**The problem:** Could you lay out every line of the records below as a JSON list of strings, one string per line, with blank lines left out?

**Dataset excerpts:**
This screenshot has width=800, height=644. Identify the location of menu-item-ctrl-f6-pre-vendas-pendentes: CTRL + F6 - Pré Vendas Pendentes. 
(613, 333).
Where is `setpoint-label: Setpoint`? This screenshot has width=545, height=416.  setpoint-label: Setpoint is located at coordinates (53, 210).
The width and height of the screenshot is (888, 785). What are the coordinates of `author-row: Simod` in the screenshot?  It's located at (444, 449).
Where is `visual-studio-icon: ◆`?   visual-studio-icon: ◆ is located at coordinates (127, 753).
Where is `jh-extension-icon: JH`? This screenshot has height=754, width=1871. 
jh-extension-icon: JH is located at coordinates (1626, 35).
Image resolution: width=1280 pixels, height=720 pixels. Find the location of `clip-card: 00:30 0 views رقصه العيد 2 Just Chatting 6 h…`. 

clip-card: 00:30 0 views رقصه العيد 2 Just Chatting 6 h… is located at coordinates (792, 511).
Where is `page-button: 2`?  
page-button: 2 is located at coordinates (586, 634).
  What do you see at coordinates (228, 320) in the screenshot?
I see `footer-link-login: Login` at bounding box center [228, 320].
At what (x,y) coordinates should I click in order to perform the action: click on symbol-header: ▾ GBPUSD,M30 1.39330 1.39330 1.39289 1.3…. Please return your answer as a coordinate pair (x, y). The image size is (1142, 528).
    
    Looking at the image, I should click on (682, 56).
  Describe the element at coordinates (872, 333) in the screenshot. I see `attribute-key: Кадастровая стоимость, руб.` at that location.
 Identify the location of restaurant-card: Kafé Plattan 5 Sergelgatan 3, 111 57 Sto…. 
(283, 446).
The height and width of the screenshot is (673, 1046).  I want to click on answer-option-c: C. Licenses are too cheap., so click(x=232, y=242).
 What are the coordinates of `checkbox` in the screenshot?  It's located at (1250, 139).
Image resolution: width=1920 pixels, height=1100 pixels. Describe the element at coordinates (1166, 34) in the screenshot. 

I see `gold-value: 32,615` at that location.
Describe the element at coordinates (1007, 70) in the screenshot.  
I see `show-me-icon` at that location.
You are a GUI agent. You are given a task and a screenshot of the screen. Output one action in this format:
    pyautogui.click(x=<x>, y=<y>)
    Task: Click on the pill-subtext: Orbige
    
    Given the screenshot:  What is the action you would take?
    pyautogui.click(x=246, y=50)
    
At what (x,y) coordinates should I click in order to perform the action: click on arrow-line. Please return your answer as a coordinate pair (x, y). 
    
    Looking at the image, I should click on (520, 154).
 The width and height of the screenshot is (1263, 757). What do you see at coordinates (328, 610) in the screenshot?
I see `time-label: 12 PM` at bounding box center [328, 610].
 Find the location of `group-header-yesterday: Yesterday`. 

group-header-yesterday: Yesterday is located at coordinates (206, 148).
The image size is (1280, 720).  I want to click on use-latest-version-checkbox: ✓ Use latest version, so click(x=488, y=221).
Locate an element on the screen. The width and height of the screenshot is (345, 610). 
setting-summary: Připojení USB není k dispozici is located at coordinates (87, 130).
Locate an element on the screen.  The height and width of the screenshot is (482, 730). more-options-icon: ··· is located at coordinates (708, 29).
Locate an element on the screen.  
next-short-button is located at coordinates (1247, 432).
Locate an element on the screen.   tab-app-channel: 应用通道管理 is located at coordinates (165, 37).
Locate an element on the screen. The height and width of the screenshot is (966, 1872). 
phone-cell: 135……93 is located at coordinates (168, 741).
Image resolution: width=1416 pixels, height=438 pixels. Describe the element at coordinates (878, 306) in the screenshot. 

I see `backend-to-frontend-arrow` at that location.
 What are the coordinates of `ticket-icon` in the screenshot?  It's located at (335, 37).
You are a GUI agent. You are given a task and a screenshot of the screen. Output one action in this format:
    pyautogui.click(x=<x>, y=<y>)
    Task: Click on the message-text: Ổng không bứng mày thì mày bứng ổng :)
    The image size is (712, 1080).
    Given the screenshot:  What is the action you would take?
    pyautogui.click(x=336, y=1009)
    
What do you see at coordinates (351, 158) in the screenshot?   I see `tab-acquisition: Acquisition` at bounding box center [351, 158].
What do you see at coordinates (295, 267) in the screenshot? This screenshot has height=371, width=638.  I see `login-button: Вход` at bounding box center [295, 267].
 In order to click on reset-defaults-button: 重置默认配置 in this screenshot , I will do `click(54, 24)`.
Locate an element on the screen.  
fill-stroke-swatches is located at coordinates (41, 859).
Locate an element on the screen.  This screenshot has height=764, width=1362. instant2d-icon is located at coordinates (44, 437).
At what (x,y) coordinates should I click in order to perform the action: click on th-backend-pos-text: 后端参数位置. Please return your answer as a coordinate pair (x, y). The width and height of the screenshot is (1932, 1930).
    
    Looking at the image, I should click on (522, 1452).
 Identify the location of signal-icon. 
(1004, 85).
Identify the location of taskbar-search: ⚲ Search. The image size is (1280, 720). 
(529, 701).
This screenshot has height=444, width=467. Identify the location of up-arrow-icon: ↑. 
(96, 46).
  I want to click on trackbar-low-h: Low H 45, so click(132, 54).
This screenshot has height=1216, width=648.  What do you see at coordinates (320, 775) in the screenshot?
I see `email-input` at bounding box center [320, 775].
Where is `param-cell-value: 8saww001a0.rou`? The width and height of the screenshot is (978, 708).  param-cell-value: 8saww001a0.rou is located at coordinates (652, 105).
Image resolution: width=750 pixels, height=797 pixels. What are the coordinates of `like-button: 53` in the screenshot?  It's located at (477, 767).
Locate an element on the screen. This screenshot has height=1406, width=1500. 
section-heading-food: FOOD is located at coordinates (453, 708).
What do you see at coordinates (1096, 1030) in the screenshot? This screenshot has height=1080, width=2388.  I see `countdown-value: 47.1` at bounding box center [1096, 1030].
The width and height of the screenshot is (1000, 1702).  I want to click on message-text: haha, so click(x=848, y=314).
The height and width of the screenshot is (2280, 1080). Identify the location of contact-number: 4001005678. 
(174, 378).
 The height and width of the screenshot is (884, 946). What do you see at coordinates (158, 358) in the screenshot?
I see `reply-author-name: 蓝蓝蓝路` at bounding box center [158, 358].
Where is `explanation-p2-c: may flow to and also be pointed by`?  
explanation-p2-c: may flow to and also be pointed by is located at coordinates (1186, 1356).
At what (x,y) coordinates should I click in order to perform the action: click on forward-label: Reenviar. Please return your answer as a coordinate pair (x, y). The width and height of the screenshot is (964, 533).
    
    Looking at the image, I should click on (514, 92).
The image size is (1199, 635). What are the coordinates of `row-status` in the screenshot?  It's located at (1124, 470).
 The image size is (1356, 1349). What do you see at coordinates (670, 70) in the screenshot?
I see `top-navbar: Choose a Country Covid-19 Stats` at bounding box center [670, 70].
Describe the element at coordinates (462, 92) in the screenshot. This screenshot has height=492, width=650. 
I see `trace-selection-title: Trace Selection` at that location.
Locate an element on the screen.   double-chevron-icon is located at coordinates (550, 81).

**Answer to this problem:**
[
  "This screenshot has width=800, height=644. Identify the location of menu-item-ctrl-f6-pre-vendas-pendentes: CTRL + F6 - Pré Vendas Pendentes. ",
  "(613, 333).",
  "Where is `setpoint-label: Setpoint`? This screenshot has width=545, height=416.  setpoint-label: Setpoint is located at coordinates (53, 210).",
  "The width and height of the screenshot is (888, 785). What are the coordinates of `author-row: Simod` in the screenshot?  It's located at (444, 449).",
  "Where is `visual-studio-icon: ◆`?   visual-studio-icon: ◆ is located at coordinates (127, 753).",
  "Where is `jh-extension-icon: JH`? This screenshot has height=754, width=1871. ",
  "jh-extension-icon: JH is located at coordinates (1626, 35).",
  "Image resolution: width=1280 pixels, height=720 pixels. Find the location of `clip-card: 00:30 0 views رقصه العيد 2 Just Chatting 6 h…`. ",
  "clip-card: 00:30 0 views رقصه العيد 2 Just Chatting 6 h… is located at coordinates (792, 511).",
  "Where is `page-button: 2`?  ",
  "page-button: 2 is located at coordinates (586, 634).",
  "  What do you see at coordinates (228, 320) in the screenshot?",
  "I see `footer-link-login: Login` at bounding box center [228, 320].",
  "At what (x,y) coordinates should I click in order to perform the action: click on symbol-header: ▾ GBPUSD,M30 1.39330 1.39330 1.39289 1.3…. Please return your answer as a coordinate pair (x, y). The image size is (1142, 528).",
  "    Looking at the image, I should click on (682, 56).",
  "  Describe the element at coordinates (872, 333) in the screenshot. I see `attribute-key: Кадастровая стоимость, руб.` at that location.",
  " Identify the location of restaurant-card: Kafé Plattan 5 Sergelgatan 3, 111 57 Sto…. ",
  "(283, 446).",
  "The height and width of the screenshot is (673, 1046).  I want to click on answer-option-c: C. Licenses are too cheap., so click(x=232, y=242).",
  " What are the coordinates of `checkbox` in the screenshot?  It's located at (1250, 139).",
  "Image resolution: width=1920 pixels, height=1100 pixels. Describe the element at coordinates (1166, 34) in the screenshot. ",
  "I see `gold-value: 32,615` at that location.",
  "Describe the element at coordinates (1007, 70) in the screenshot.  ",
  "I see `show-me-icon` at that location.",
  "You are a GUI agent. You are given a task and a screenshot of the screen. Output one action in this format:",
  "    pyautogui.click(x=<x>, y=<y>)",
  "    Task: Click on the pill-subtext: Orbige",
  "    Given the screenshot:  What is the action you would take?",
  "    pyautogui.click(x=246, y=50)",
  "At what (x,y) coordinates should I click in order to perform the action: click on arrow-line. Please return your answer as a coordinate pair (x, y). ",
  "    Looking at the image, I should click on (520, 154).",
  " The width and height of the screenshot is (1263, 757). What do you see at coordinates (328, 610) in the screenshot?",
  "I see `time-label: 12 PM` at bounding box center [328, 610].",
  " Find the location of `group-header-yesterday: Yesterday`. ",
  "group-header-yesterday: Yesterday is located at coordinates (206, 148).",
  "The image size is (1280, 720).  I want to click on use-latest-version-checkbox: ✓ Use latest version, so click(x=488, y=221).",
  "Locate an element on the screen. The width and height of the screenshot is (345, 610). ",
  "setting-summary: Připojení USB není k dispozici is located at coordinates (87, 130).",
  "Locate an element on the screen.  The height and width of the screenshot is (482, 730). more-options-icon: ··· is located at coordinates (708, 29).",
  "Locate an element on the screen.  ",
  "next-short-button is located at coordinates (1247, 432).",
  "Locate an element on the screen.   tab-app-channel: 应用通道管理 is located at coordinates (165, 37).",
  "Locate an element on the screen. The height and width of the screenshot is (966, 1872). ",
  "phone-cell: 135……93 is located at coordinates (168, 741).",
  "Image resolution: width=1416 pixels, height=438 pixels. Describe the element at coordinates (878, 306) in the screenshot. ",
  "I see `backend-to-frontend-arrow` at that location.",
  " What are the coordinates of `ticket-icon` in the screenshot?  It's located at (335, 37).",
  "You are a GUI agent. You are given a task and a screenshot of the screen. Output one action in this format:",
  "    pyautogui.click(x=<x>, y=<y>)",
  "    Task: Click on the message-text: Ổng không bứng mày thì mày bứng ổng :)",
  "    The image size is (712, 1080).",
  "    Given the screenshot:  What is the action you would take?",
  "    pyautogui.click(x=336, y=1009)",
  "What do you see at coordinates (351, 158) in the screenshot?   I see `tab-acquisition: Acquisition` at bounding box center [351, 158].",
  "What do you see at coordinates (295, 267) in the screenshot? This screenshot has height=371, width=638.  I see `login-button: Вход` at bounding box center [295, 267].",
  " In order to click on reset-defaults-button: 重置默认配置 in this screenshot , I will do `click(54, 24)`.",
  "Locate an element on the screen.  ",
  "fill-stroke-swatches is located at coordinates (41, 859).",
  "Locate an element on the screen.  This screenshot has height=764, width=1362. instant2d-icon is located at coordinates (44, 437).",
  "At what (x,y) coordinates should I click in order to perform the action: click on th-backend-pos-text: 后端参数位置. Please return your answer as a coordinate pair (x, y). The width and height of the screenshot is (1932, 1930).",
  "    Looking at the image, I should click on (522, 1452).",
  " Identify the location of signal-icon. ",
  "(1004, 85).",
  "Identify the location of taskbar-search: ⚲ Search. The image size is (1280, 720). ",
  "(529, 701).",
  "This screenshot has height=444, width=467. Identify the location of up-arrow-icon: ↑. ",
  "(96, 46).",
  "  I want to click on trackbar-low-h: Low H 45, so click(132, 54).",
  "This screenshot has height=1216, width=648.  What do you see at coordinates (320, 775) in the screenshot?",
  "I see `email-input` at bounding box center [320, 775].",
  "Where is `param-cell-value: 8saww001a0.rou`? The width and height of the screenshot is (978, 708).  param-cell-value: 8saww001a0.rou is located at coordinates (652, 105).",
  "Image resolution: width=750 pixels, height=797 pixels. What are the coordinates of `like-button: 53` in the screenshot?  It's located at (477, 767).",
  "Locate an element on the screen. This screenshot has height=1406, width=1500. ",
  "section-heading-food: FOOD is located at coordinates (453, 708).",
  "What do you see at coordinates (1096, 1030) in the screenshot? This screenshot has height=1080, width=2388.  I see `countdown-value: 47.1` at bounding box center [1096, 1030].",
  "The width and height of the screenshot is (1000, 1702).  I want to click on message-text: haha, so click(x=848, y=314).",
  "The height and width of the screenshot is (2280, 1080). Identify the location of contact-number: 4001005678. ",
  "(174, 378).",
  " The height and width of the screenshot is (884, 946). What do you see at coordinates (158, 358) in the screenshot?",
  "I see `reply-author-name: 蓝蓝蓝路` at bounding box center [158, 358].",
  "Where is `explanation-p2-c: may flow to and also be pointed by`?  ",
  "explanation-p2-c: may flow to and also be pointed by is located at coordinates (1186, 1356).",
  "At what (x,y) coordinates should I click in order to perform the action: click on forward-label: Reenviar. Please return your answer as a coordinate pair (x, y). The width and height of the screenshot is (964, 533).",
  "    Looking at the image, I should click on (514, 92).",
  "The image size is (1199, 635). What are the coordinates of `row-status` in the screenshot?  It's located at (1124, 470).",
  " The image size is (1356, 1349). What do you see at coordinates (670, 70) in the screenshot?",
  "I see `top-navbar: Choose a Country Covid-19 Stats` at bounding box center [670, 70].",
  "Describe the element at coordinates (462, 92) in the screenshot. This screenshot has height=492, width=650. ",
  "I see `trace-selection-title: Trace Selection` at that location.",
  "Locate an element on the screen.   double-chevron-icon is located at coordinates (550, 81)."
]